Testo fornito
╔══

Salvador Dalí l’ha definita una “zona erogena tattile”, mentre Walter Gropius la considerava “una meraviglia di perfezione tecnica”. Per definirla, la stampa ha usato espressioni come “mostruosamente, ignobilmente kitsch”, “un’accozzaglia brulicante”, “il fiore all’occhiello del paesaggio architettonico di Barcellona”, “sensuale, spirituale, stramba, esuberante”, “un ammasso di nidi di termiti di pietra giganti” e “una casa di pan di zenzero cotta dal più folle di tutti i maghi”.

La polemica è ancora viva dal momento che Gaudí è morto nel 1926 e la basilica, nella sua forma attuale, potrebbe essere meno della metà rispetto al progetto originale. Altri dicono che l’edificio non andrebbe finito, e che il suo perpetuo stato di costruzione è parte del suo fascino. Non è possibile valutare quanto sia costata, nel corso degli anni, l’edificazione della Sagrada familia, ma il costo annuale di costruzione e manutenzione si aggira intorno ai 25 milioni di euro, coperti dai donatori privati e dai tre milioni di persone che ogni anno visitano il sito.

Nel 2011, lo scrittore P.J. O’Rourke, apertamente scettico nei confronti di Gaudí, ha raccontato il suo tentativo di usare Gaudí per comprendere le stravaganti forme dell’architettura del ventunesimo secolo (leggi: di Frank Gehry). Si è domandato se la Sagrada familia sarebbe rimasta sempre in costruzione, come una specie di monumento in costante mutazione, a testimonianza del genio dell’architetto.

╚══

Consegna 1
Rispondi alle seguenti domande sul testo dedicato alla Sagrada familia.
(a) Con quali parole Walter Gropius considerava la basilica?
(b) A quanto si aggira il costo annuale di costruzione e manutenzione?
(c) In quale anno P.J. O'Rourke ha raccontato il suo tentativo di usare Gaudí per comprendere l'architettura del ventunesimo secolo?
Consegna 2
Scrivi il seguito del testo sulla Sagrada familia, riprendendo dopo la sua ultima frase.

Estratto dei dati
╔══

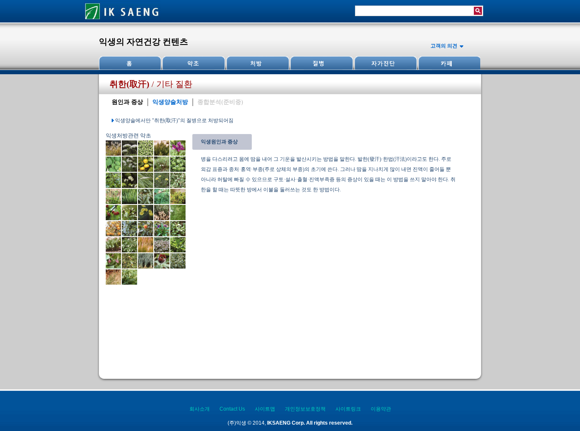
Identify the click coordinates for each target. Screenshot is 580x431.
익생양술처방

╚══

Risposta scritta 1
(a) Gropius la considerava "una meraviglia di perfezione tecnica".
(b) Il costo si aggira intorno ai 25 milioni di euro.
(c) Lo ha raccontato nel 2011.

Risposta scritta 2
Ammirare il modo in cui Gaudí ha rappresentato tutto il creato che si fonde nell’amore sulla facciata della Natività farebbe tornare la fede a chiunque. Osservo, con una visione periferica indebolita, la navata centrale e quelle laterali, capaci di contenere 14mila fedeli. Ed è la parte meno interessante dell’edificio. Gaudí considerava lo stile gotico imperfetto, poiché per mantenere un simile livello di magnificenza sono necessari dei contrafforti. La casa di Dio, invece, dovrebbe tenersi in piedi da sola. Gaudí ha trovato la soluzione ricorrendo a forme animali e naturali, iperboloidi, paraboloidi ed elicoidi (rispettivamente curve a forma di sella, coni e spirali). Inoltre usava dei frattali, ovvero delle strutture che si moltiplicano in altre che, su scala ridotta, possiedono la stessa forma, come fanno i broccoli. Se una cattedrale gotica è (come alcuni hanno detto, facendo un cattivo uso della loro conoscenza di Shakespeare) una predica nella pietra, allora la Sagrada familia è una predica nei broccoli. Ma non per questo meno potente.

Alla fine, O’Rourke ha concluso che “l’architettura di Gaudí non è stravagante”, ma che egli è, piuttosto, l’ingegnere stesso di Dio. E tra undici anni la sua visione, o almeno l’amalgama tra la sua ispirazione e quella degli architetti che ne hanno fatto le veci in sua assenza, sarà finalmente completa.

(Traduzione di Federico Ferrone)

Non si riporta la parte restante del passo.